If a line in the records contains the string "Automotive", show that line.

[Dataset records]
^^^^^^^^
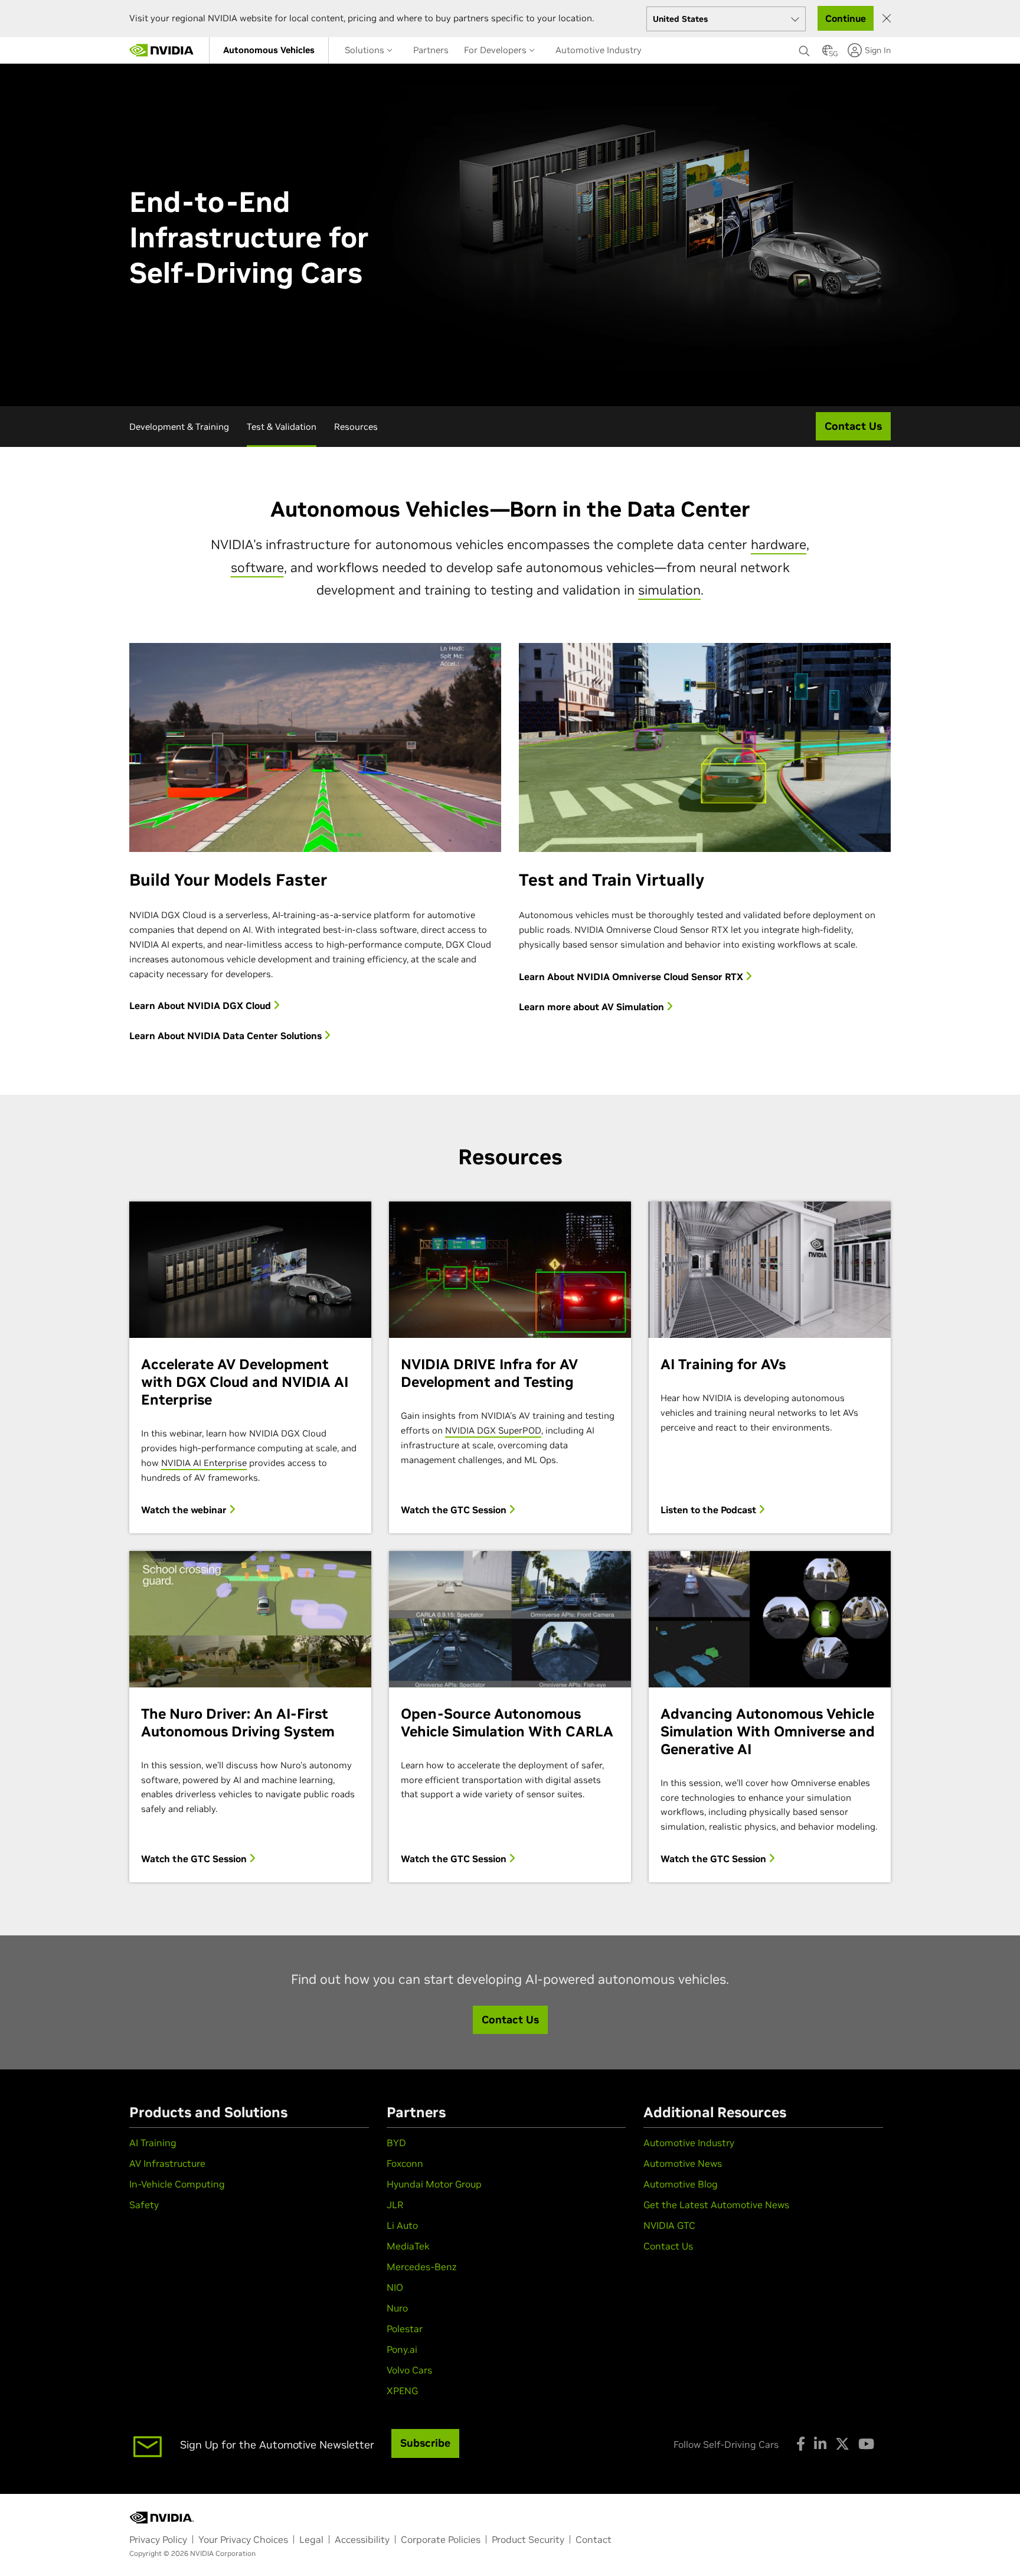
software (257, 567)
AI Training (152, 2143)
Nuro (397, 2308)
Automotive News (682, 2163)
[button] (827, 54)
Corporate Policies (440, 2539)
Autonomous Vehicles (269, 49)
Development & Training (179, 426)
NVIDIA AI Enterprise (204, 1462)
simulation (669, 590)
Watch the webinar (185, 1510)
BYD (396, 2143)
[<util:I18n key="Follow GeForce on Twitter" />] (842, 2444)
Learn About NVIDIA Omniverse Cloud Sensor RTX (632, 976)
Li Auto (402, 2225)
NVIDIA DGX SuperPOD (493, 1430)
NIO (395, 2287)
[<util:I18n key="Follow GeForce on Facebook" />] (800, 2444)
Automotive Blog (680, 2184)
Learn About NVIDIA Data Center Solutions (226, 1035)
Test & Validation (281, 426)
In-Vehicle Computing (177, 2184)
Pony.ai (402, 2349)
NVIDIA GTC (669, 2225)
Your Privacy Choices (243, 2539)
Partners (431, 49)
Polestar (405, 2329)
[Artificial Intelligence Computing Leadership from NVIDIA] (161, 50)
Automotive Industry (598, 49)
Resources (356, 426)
^^^^^^^^
RESPONSE TO THE EXERCISE
Automotive News (682, 2163)
Automotive Blog (680, 2184)
Automotive Industry (598, 49)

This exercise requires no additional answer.